Gracias, Luis García-Berlanga por habernos ayudado con películas memorables a conocer la trastienda del Régimen, sin que ellos supieron apreciarlo así. Ahí radicaba su miseria. Sesenta y cuatro años después del estreno de Plácido (1961), no son nada cuando se demuestra que las personas volvemos a tropezar socialmente dos veces en la misma piedra de la indignidad. Asumo que Berlanga ha muerto, pero vuelve… a levantar nuestras almas caídas, de pobres diablos, como Plácido, en estos recuerdos con el paso del tiempo de sus películas dentro. Gabriel García Márquez a quien debemos una semblanza del realismo trágico, no mágico, de la Navidad, lo dijo alto y claro en un artículo publicado en 1980, en el diario El País: “Ya nadie se acuerda de Dios en Navidad. Hay tantos estruendos de cometas y fuegos de artificio, tantas guirnaldas de focos de colores, tantos pavos inocentes degollados y tantas angustias de dinero para quedar bien por encima de nuestros recursos reales que uno se pregunta si a alguien le queda un instante para darse cuenta de que semejante despelote es para celebrar el cumpleaños de un niño que nació hace 2.000 años en una caballeriza de miseria, a poca distancia de donde había nacido, unos mil años antes, el rey David. 954 millones de cristianos creen que ese niño era Dios encarnado, pero muchos lo celebran como si en realidad no lo creyeran”.
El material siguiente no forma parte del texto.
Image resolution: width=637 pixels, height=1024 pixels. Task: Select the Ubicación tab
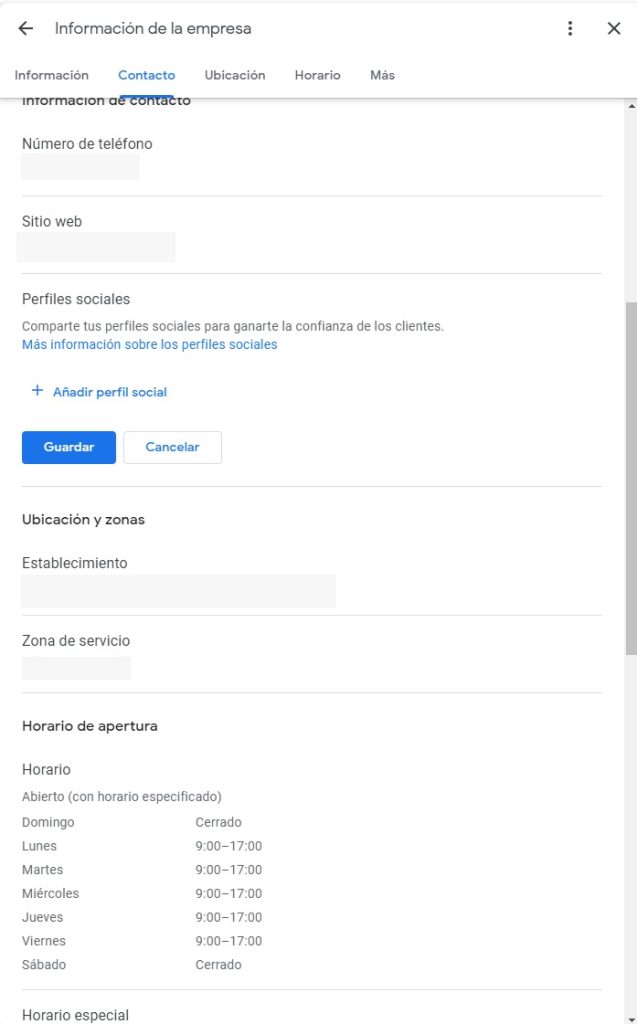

Un villancico popular, que todavía se recuerda por los más antiguos de este país, que comienza diciendo “Madre, a la puerta hay un niño, tiritando está de frío”, continúa con una estrofa que resuena en los planos finales de Plácido y que todavía hoy estremece mi corazón: «¡Anda, dile que entre, se calentará, porque en esta tierra ya no hay caridad, ni nunca la ha habido, ni nunca la habrá!». No lo olvido.